Lauterbach le ruega:

—Cuéntalo otra vez, Schulz. Así que la señora Kleinholz entra en la sala… No acierto a imaginármelo… ¿Por qué puerta entró? ¿Cuándo la viste primero?

Schulz responde, halagado:

—¿Qué más voy a contar? Si ya lo sabes. Bueno, pues ella entra justo por la puerta del pasillo, muy colorada, ya sabes, se pone roja, azulada y violácea… Así que entra…

Pero el que entra es Emil Kleinholz, en la oficina concretamente. Los tres se separan de golpe, se sientan en sus sillas, el papel cruje. Kleinholz los contempla, mira sus cabezas gachas.

—¿Nada que hacer? —grazna—. ¿Nada que hacer? Voy a despedir a uno. ¿A quién será?

Ninguno de los tres levanta la cabeza.

—Racionalizar. Donde tres vaguean, dos pueden ser laboriosos. ¿Qué me dice usted, Pinneberg? Aquí es el más joven.

El aludido guarda silencio.

—Claro, claro, ahora ya nadie abre la boca. Pero antes… ¿Qué aspecto tiene mi vieja, eh, viejo verde, roja, azulada y violácea? ¿Lo despido a usted? ¿Lo echo ahora mismo?

Ha estado escuchando, el muy perro, piensan los tres lívidos de espanto. ¡Dios santo! Pero ¿qué he dicho?

—No hablábamos de usted, señor Kleinholz —responde Schulz en voz muy baja, como para sí mismo.

—Y usted, ¿qué? ¿Eh? —Kleinholz se dirige a Lauterbach.

Pero Lauterbach no es tan medroso como sus dos colegas. Lauterbach es uno de los dos o tres empleados a los que les da igual tener trabajo o no.
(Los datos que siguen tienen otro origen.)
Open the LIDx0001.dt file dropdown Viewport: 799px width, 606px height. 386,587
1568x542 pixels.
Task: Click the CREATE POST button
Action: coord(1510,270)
—¿Yo? —pregunta—. ¿Tengo que tener miedo yo? ¿Con estas zarpas? Hago de todo, de mozo de cuadra, de descargador. ¿Empleado? ¡Cuando escucho eso me quedo pasmado!

Así que Lauterbach mira sin miedo los ojos enrojecidos de su jefe.

—¿Sí, señor Kleinholz?

Kleinholz pega tal puñetazo sobre el mostrador que vibra.

—¡Voy a despedir a uno de vosotros, compañeros! Vosotros veréis… Mas no por eso estaréis seguros. La gente como vosotros abunda. Usted, Lauterbach, vaya al granero del pienso, meta en sacos con Kruse cien quintales de harina de cacahuete. ¡De Rufisque! ¡Alto, no, que vaya Schulz, que hoy parece un cadáver, le sentará bien levantar sacos!

Schulz desaparece sin decir ni pío, alegre de haberse escapado.

—Usted, Pinneberg, vaya a la estación, pero deprisita. Encargue para mañana temprano a las seis cuatro vagones cerrados de veinte toneladas, queremos expedir el trigo al molino. ¡Largo!